ASSIGNMENT:
The line with "Select the Test block title" through the last line of the entries: give these again exactly, and only these, without any pictures.

┌──

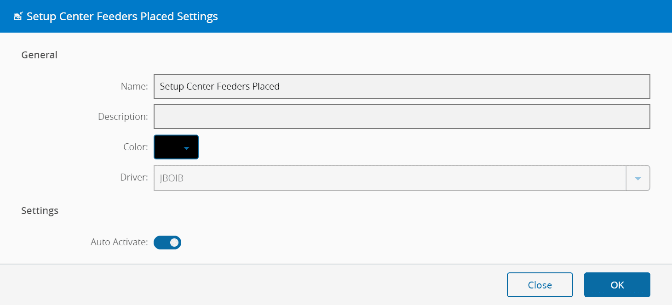
Task: Click the settings icon in the title bar
Action: [18, 17]
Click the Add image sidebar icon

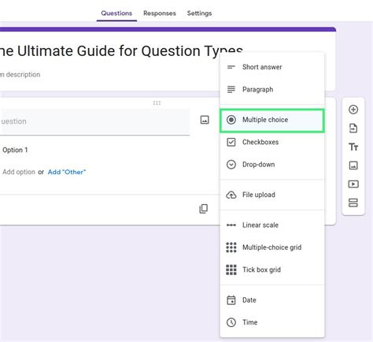click(353, 165)
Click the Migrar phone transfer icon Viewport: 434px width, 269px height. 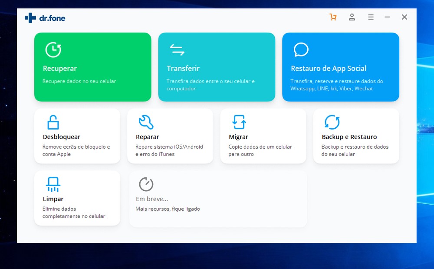click(239, 123)
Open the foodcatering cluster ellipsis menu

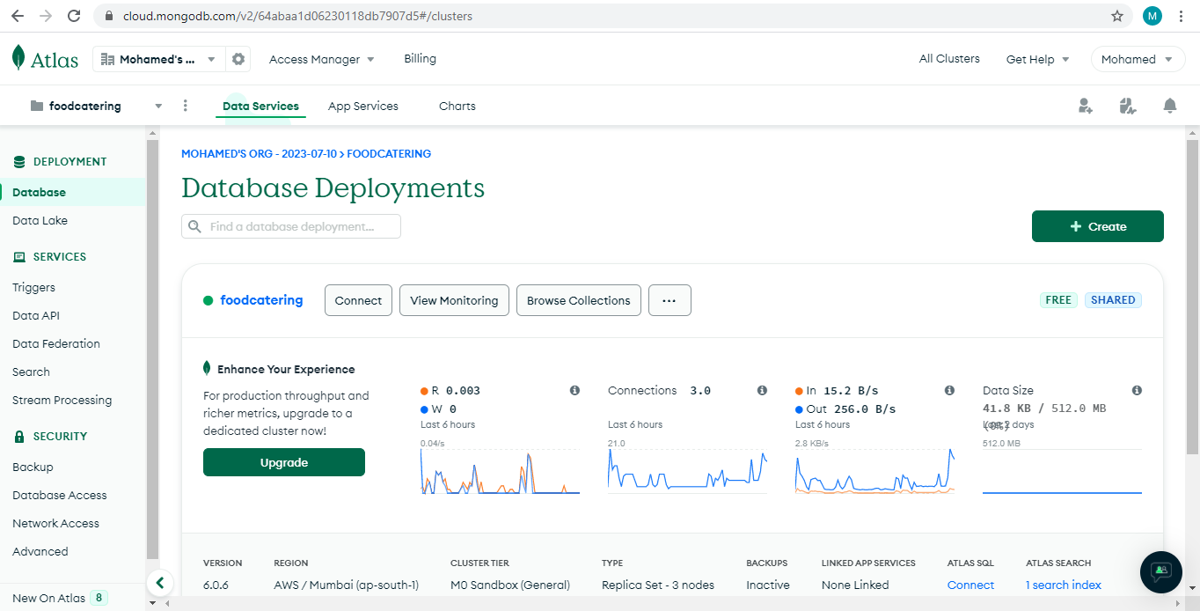[670, 300]
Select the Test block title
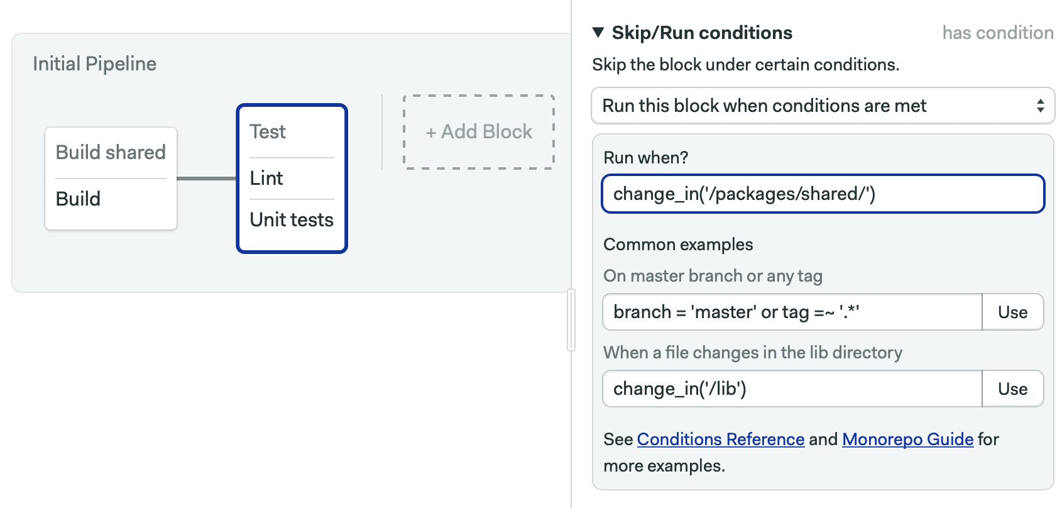The width and height of the screenshot is (1062, 508). click(x=267, y=131)
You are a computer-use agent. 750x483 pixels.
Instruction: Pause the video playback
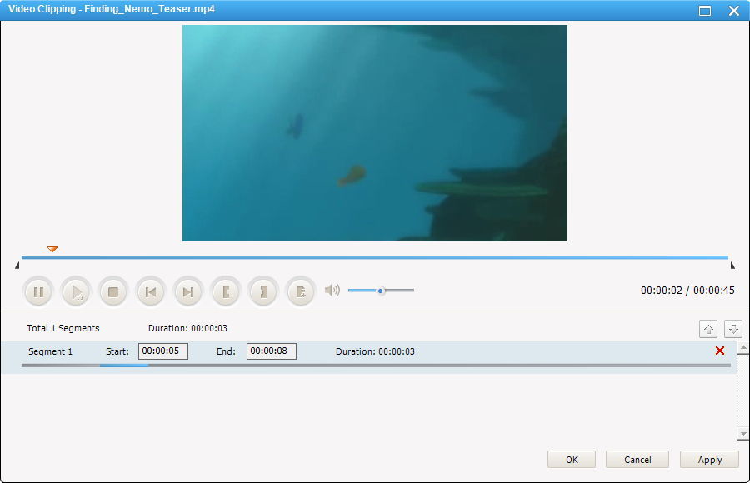point(38,291)
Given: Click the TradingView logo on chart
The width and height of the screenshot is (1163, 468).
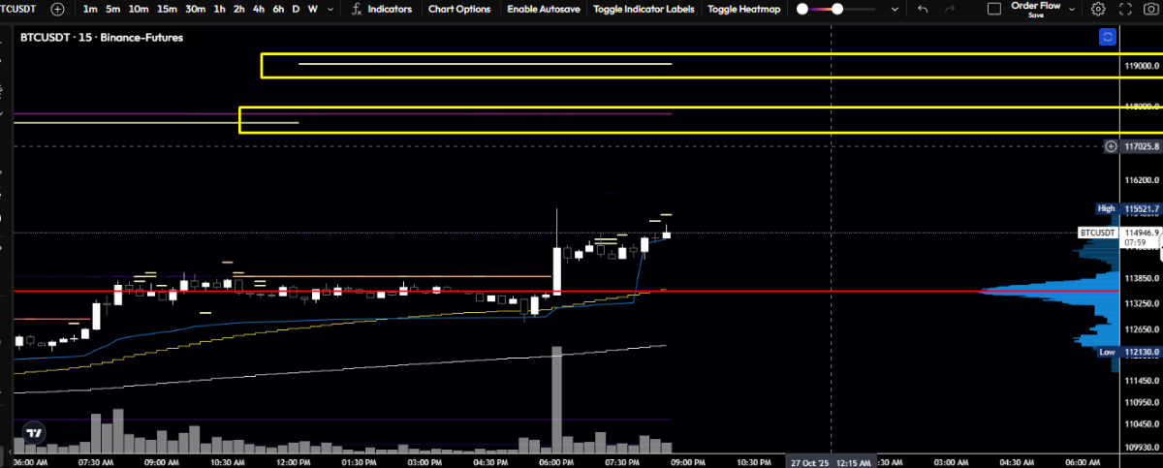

└──

SOLUTION TO THIS TASK:
Select the Test block title
The width and height of the screenshot is (1062, 508). click(x=267, y=131)
You are a computer-use agent. 750x483 pixels.
Instruction: Pause the video playback
point(38,291)
Given: Click the TradingView logo on chart
The width and height of the screenshot is (1163, 468).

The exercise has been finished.